- **Problem to solve**
Nothing but the lines from the one with "Expand the library search dropdown arrow" through the end of the listing below should appear in your reply, each copied exactly.

++++ Information supplied

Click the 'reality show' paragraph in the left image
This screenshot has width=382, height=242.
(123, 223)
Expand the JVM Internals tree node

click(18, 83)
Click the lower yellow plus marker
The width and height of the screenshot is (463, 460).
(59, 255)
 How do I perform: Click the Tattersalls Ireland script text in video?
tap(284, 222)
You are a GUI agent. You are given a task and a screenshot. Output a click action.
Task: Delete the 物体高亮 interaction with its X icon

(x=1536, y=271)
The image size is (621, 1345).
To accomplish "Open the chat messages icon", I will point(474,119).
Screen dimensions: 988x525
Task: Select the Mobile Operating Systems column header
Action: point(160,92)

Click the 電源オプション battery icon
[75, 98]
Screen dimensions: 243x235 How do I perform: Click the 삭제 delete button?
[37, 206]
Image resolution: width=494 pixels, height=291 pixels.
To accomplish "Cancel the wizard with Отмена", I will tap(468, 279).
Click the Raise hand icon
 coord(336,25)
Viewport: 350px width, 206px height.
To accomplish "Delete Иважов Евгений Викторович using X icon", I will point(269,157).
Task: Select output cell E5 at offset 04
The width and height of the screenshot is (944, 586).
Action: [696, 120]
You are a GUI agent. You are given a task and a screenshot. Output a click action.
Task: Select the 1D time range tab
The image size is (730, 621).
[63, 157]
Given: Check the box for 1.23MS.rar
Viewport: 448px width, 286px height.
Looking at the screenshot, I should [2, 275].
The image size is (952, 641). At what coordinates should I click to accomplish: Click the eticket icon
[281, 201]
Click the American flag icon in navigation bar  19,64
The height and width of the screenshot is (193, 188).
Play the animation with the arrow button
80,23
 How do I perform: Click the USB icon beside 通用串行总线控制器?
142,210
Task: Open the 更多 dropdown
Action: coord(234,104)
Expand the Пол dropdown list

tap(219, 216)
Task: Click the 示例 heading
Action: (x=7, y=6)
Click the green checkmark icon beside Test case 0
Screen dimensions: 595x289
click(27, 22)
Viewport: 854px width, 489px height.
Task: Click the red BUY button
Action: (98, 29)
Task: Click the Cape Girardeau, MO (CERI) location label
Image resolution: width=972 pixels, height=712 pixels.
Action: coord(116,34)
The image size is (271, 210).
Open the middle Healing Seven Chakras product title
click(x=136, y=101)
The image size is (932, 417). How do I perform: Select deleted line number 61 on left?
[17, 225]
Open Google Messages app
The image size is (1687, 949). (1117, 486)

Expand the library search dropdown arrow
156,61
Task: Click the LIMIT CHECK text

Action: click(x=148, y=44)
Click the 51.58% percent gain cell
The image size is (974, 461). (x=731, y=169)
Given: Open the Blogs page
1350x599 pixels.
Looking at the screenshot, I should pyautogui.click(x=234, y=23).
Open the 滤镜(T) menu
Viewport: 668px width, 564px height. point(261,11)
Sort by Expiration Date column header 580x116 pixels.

++++++++

- **Output for this task**
Expand the library search dropdown arrow
156,61
Task: Click the LIMIT CHECK text

Action: click(x=148, y=44)
Click the 51.58% percent gain cell
The image size is (974, 461). (x=731, y=169)
Given: Open the Blogs page
1350x599 pixels.
Looking at the screenshot, I should pyautogui.click(x=234, y=23).
Open the 滤镜(T) menu
Viewport: 668px width, 564px height. point(261,11)
Sort by Expiration Date column header 580x116 pixels.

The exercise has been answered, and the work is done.